▸ **Provided passage**
○ ○ ○ ○ ○ ○ ○

Shareholders’ right to appoint a proxy
- A shareholder who is entitled to attend and vote at the Meeting, is entitled to appoint one or more proxies to attend and vote on his or her behalf. A proxy need not also be a shareholder. If the shareholder is an individual, the proxy form must be signed by the appointer (or his authorised attorney) or comply with Article 126 of the Articles. If the shareholder is a corporation, the proxy form must be signed on its behalf by an authorised attorney or a duly authorised officer of the corporation or comply with Article 126 of the Articles.
- Proxy forms must clearly indicate whether the proxy is to vote in their discretion or in accordance with the voting instructions sheet attached to the proxy form. Your proxy shall vote as you have directed in respect of the resolutions set out in this notice or on any other resolution that is properly put to the Meeting. If the proxy form is returned to the Company without any indication as to how the proxy shall vote, generally or in respect of a particular resolution, the proxy shall exercise their discretion as to how to vote or whether to abstain from voting, generally or in respect of that particular resolution (as applicable).
- Where the shareholder is a corporation, a document evidencing the signatory right of the officer signing the proxy form, must be submitted with the proxy form. Where the proxy form is signed on behalf of the shareholder by an attorney (rather than by an authorised representative, in the case of a corporation), the original power of attorney or a copy thereof certified or notarised in a manner acceptable to the Board of Directors must be submitted to the Company, failing which the appointment of the proxy may be treated as invalid.
- The original signed proxy form and, if applicable, other supporting documents (required pursuant to the above instructions), must be received by Euroclear Sweden AB no later than Thursday 2 May 2024 by (i) e-mail to [email protected] or (ii) mail to: Kambi Group plc, c/o Euroclear Sweden AB, Box 191, SE-101 23 Stockholm, Sweden. Shareholders are therefore encouraged to submit their proxy forms (and other supporting documents, if any) as soon as possible.
- Proxy forms are available on the Company website www.kambi.com under the General Meetings section
- Aggregated attendance notifications and proxy data processed by Euroclear Sweden AB must be transmitted to and received by the Company by email at [email protected] not less than 48 hours before the time appointed for the Meeting and in default shall not be treated as valid
Agenda
1. Opening of the Meeting
2. Election of Chair of the Meeting
3. Drawing up and approval of the voting list
4. Approval of the Agenda
5. Determination that the Meeting has been duly convened
6. Election of two persons to approve the minutes
7. Presentation of the Annual Report and the Financial Statements of the Company for the year ended 31 December 2023 and the Reports of the Directors and Reports of the Auditors thereon
8. The CEO’s presentation
Ordinary Business (Ordinary Resolutions)
9. To receive and approve the Annual Report and the Financial Statements of the Company for the year ended 31 December 2023 and the Reports of the Directors and Reports of the Auditors thereon (Resolution a)
10. To approve the remuneration report set out on page 53 of the Company’s Annual Report and Financial Statements for the year ended 31 December 2023 (Resolution b)
11. To determine the number of Board members (Resolution c)
12. To determine the Board members’ fees (Resolution d)

○ ○ ○ ○ ○ ○ ○

▸ **Provided data**

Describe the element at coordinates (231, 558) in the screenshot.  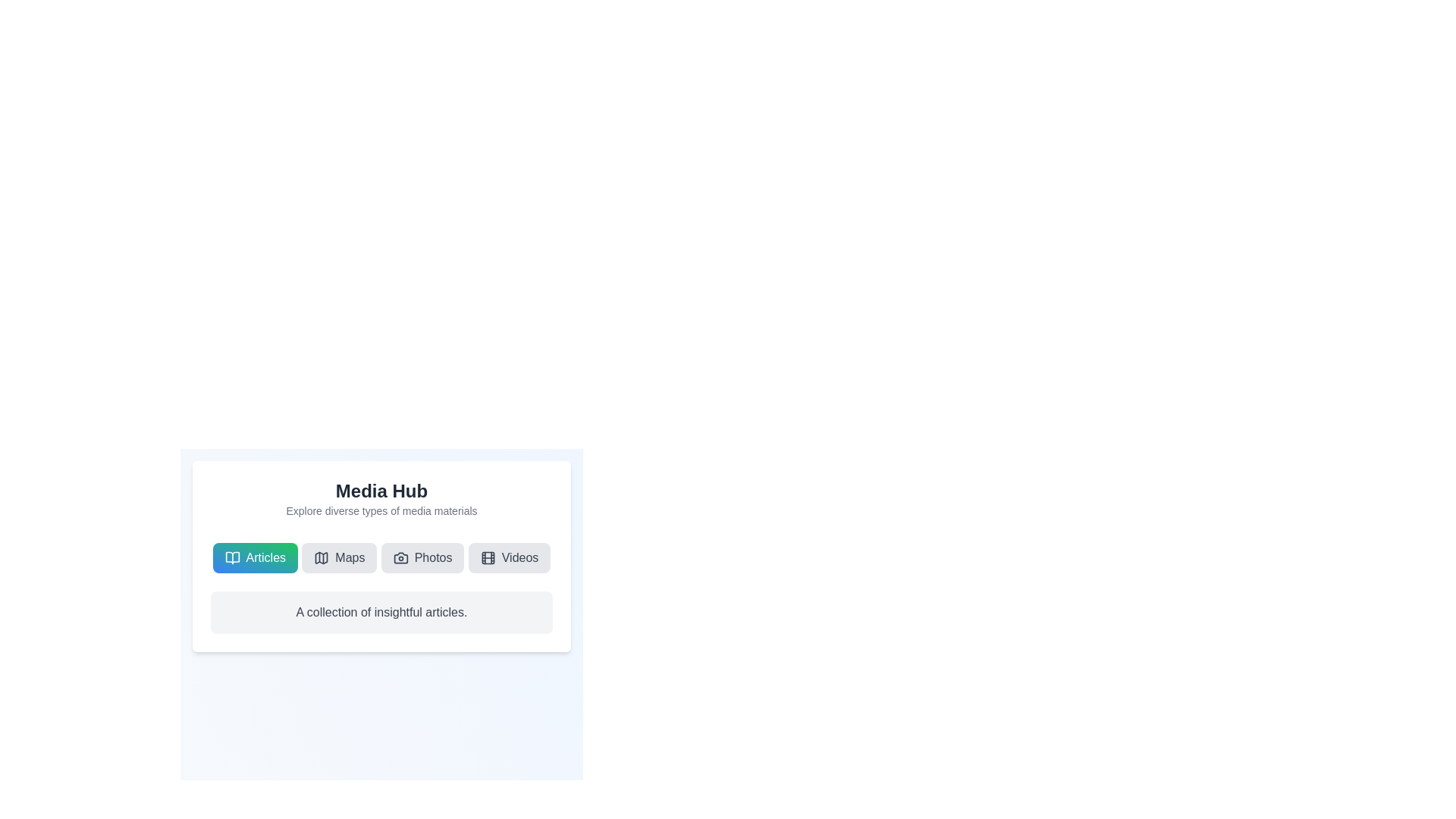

○ ○ ○ ○ ○ ○ ○

Answer these questions using the meeting notice:
(a) Must a proxy also be a shareholder?
(b) By what date must Euroclear Sweden AB receive the original signed proxy form?
(c) Which agenda item is marked as Resolution c?

▸ **Exercise answer**
(a) No, a proxy need not also be a shareholder.
(b) No later than Thursday 2 May 2024.
(c) Item 11, to determine the number of Board members.